- _Records supplied_:
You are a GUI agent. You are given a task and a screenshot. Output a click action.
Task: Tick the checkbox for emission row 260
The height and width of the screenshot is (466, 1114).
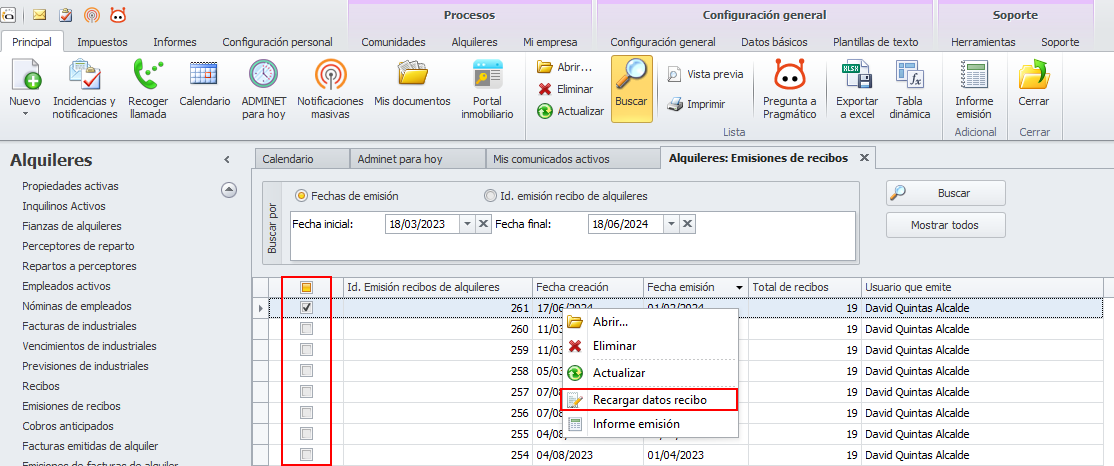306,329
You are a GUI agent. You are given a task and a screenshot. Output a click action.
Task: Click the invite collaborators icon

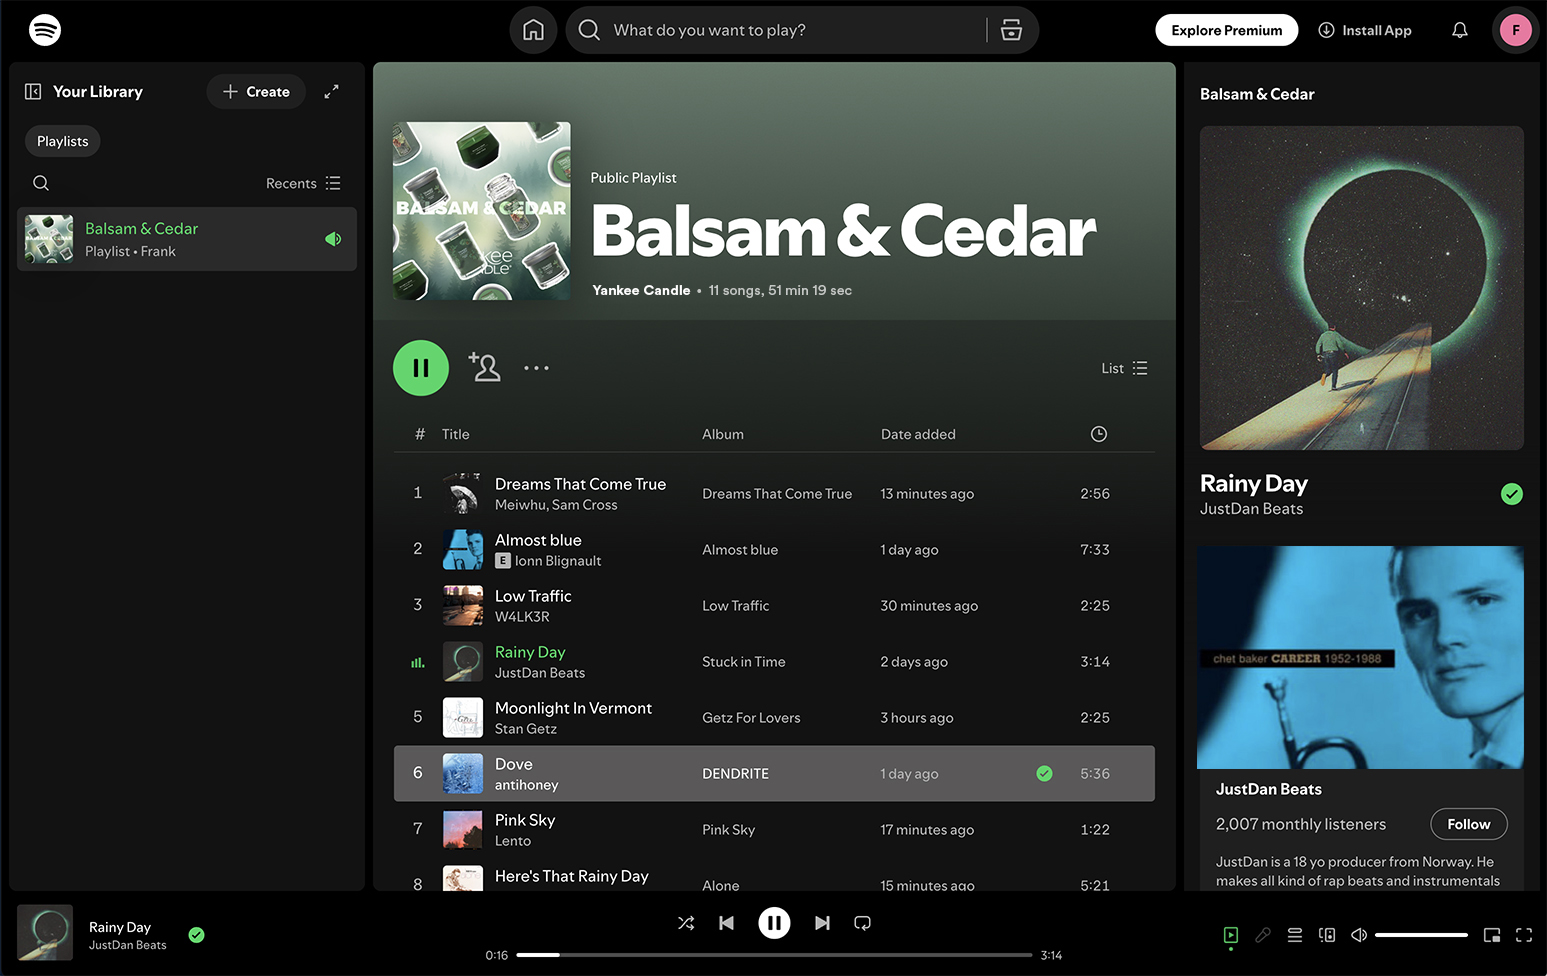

* * *

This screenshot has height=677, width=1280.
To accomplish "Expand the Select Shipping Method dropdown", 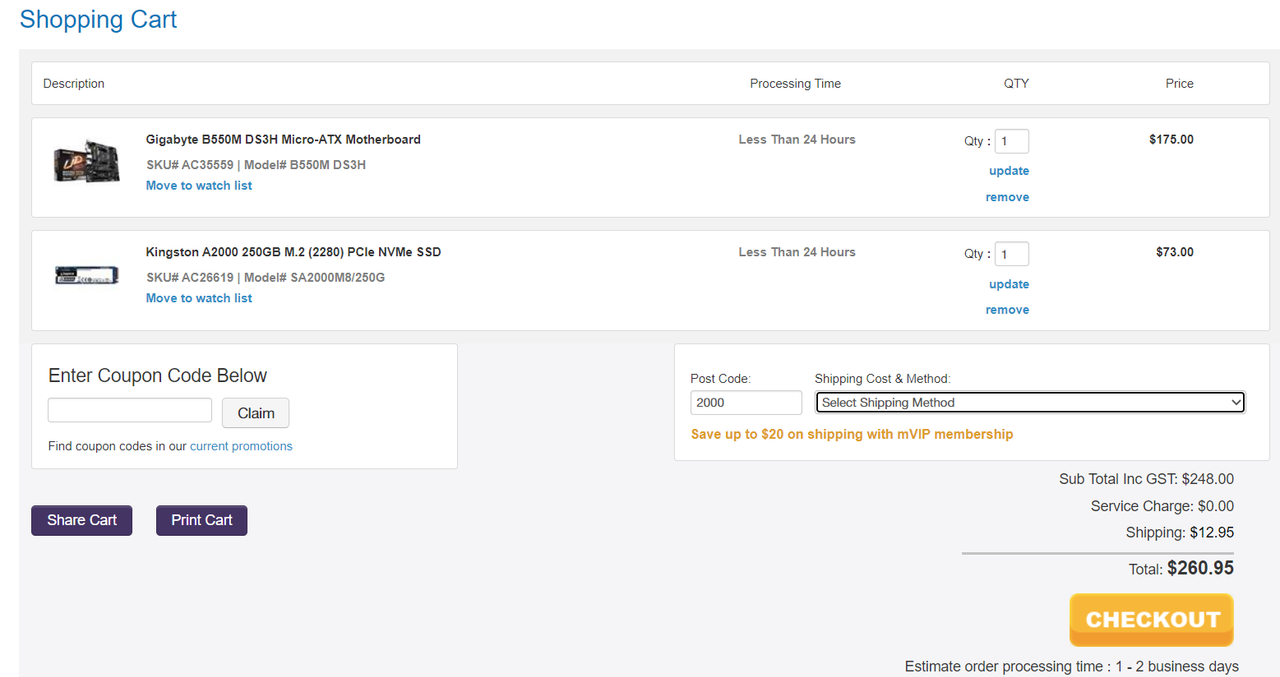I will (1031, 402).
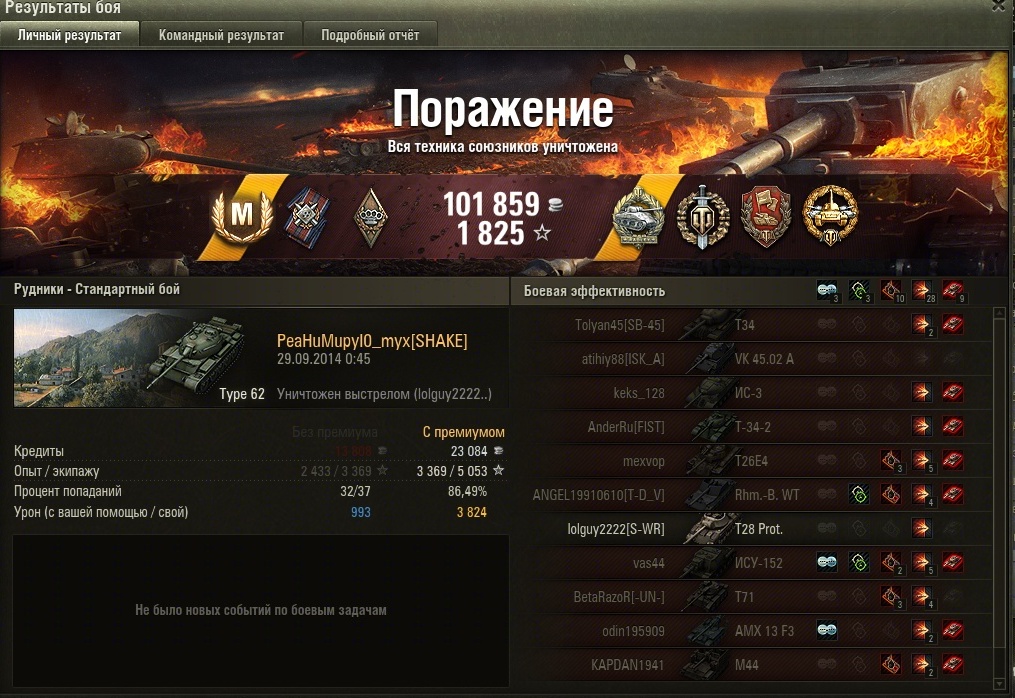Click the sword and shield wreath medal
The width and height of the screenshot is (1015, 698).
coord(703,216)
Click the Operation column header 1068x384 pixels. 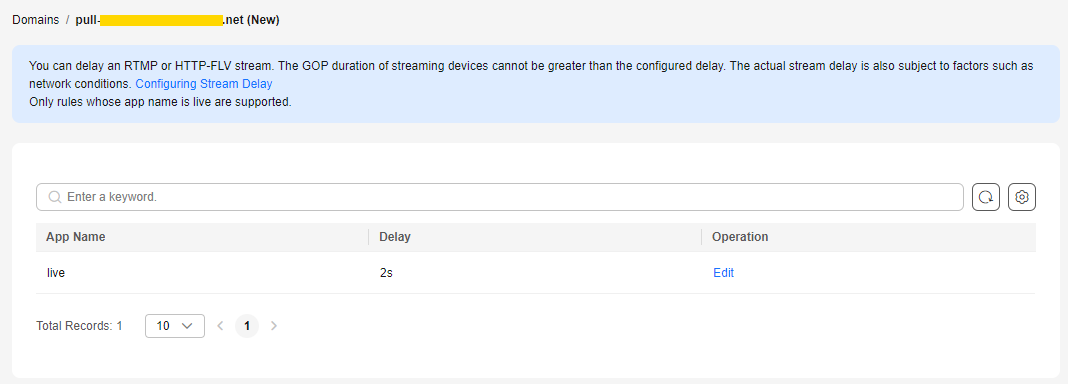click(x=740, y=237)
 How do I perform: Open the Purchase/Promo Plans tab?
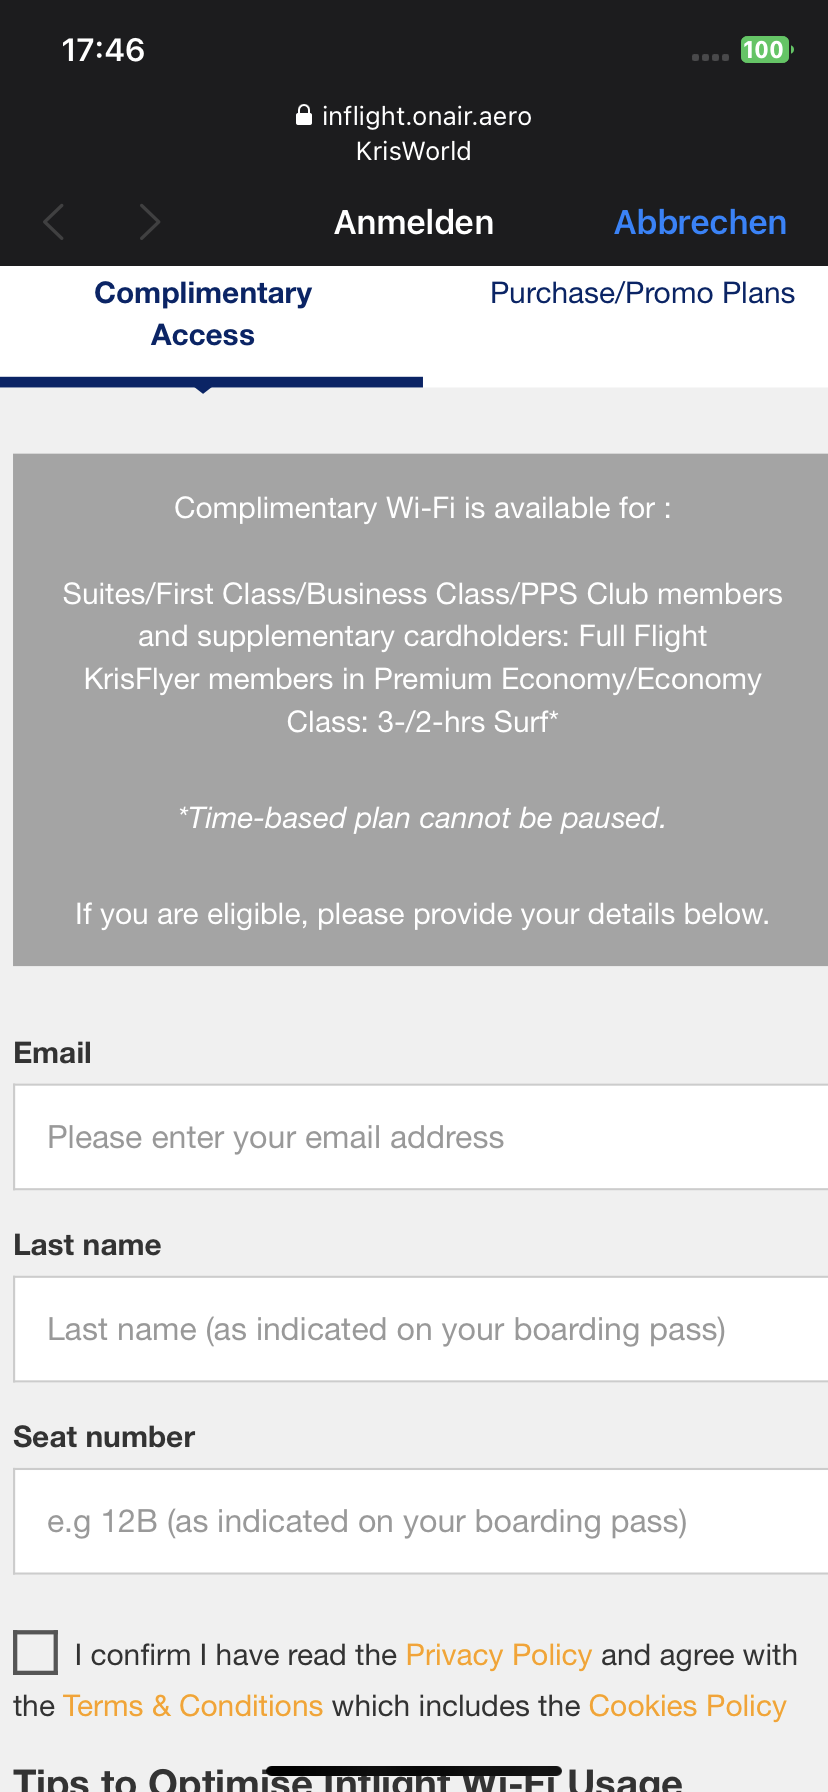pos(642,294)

- _What the task asks_: Using the entries above, repeat exactly the lines from the one with "Task: Tick the checkbox for emission row 260" to the one with "Task: Click the invite collaborators icon", both included, and leave the pictures behind.

- _Solution for this exercise_:
Task: Tick the checkbox for emission row 260
The height and width of the screenshot is (466, 1114).
306,329
You are a GUI agent. You are given a task and a screenshot. Output a click action.
Task: Click the invite collaborators icon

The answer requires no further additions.